Para Caleg korban Komandante foto bersama.(Foto:TM/Hasna)

SOLO(TERASMEDIA.ID)– Caleg PDIP Jawa Tengah yang menjadi korban sistem Komandan Tempur (Komandante), kini bersatu dalam sebuah komunitas Banteng Soca Ludira Jateng, yang diketuai Yudi Kurniawan (Wawan Wulung).
Komunitas tersebut, berjumlah 47 orang berasal dari 22 Kabupaten/Kota se-Jawa Tengah.

Sistem Komandante ini diatur dalam PP DPD (Jateng) nomor 01 Tahun 2023 yang sudah ditetapkan dan diberlakukan mulai tanggal 15 Juni 2023.

Merapatnya para Caleg ini, menurut pengacara Caleg Solo Raya korban sistem Komandante, Sri Sumanta, karena mereka mempunyai permasalahan dan tujuan yang sama, sehingga akan lebih kuat bila bergabung menjadi satu.

Menurut Sri Sumanta, para Caleg korban sistem Komandante ini, tengah memperjuangkan hak-hak konstitusionalnya yang telah dicederai oleh partai dalam hal ini DPD PDI-P Jateng.

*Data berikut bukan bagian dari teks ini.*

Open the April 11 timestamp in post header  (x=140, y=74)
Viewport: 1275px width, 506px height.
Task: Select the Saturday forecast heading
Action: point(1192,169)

Masalah yang sedang mereka hadapi adalah masalah internal partai, terkait sengketa perolehan suara terbanyak, yang menurut kebijakan partai akan diganti oleh orang lain yang perolehan suaranya ada bawahnya.

Dari permasalahan tersebut, lalu muncul masalah pemaksaan mengundurkan diri, yang suratnya sudah dikirim ke KPU masing-masing sesuai kabupaten/kota.

“Yang tengah kami perjuangkan adalah terkait adanya tanda tangan surat kesanggupan mengundurkan diri, yang tidak memiliki kekuatan hukum apa-apa. Sementara para Caleg ini, sampai detik ini, tidak ada yang mengundurkan diri. Mereka benar telah melakukan tanda tangan di atas kertas sebelum Pemilu dimulai. Namun hal itu tidak memiliki kekuatan hukum apapun, karena dalam susunan redaksionalnya tidak ada kapan surat itu dibuat, bertujuan untuk apa, tidak ada,” jelas Sri Sumanta saat konferensi pers yang kesekian kalinya di Solo, Jawa Tengah, Sabtu(20/04/2024) sore.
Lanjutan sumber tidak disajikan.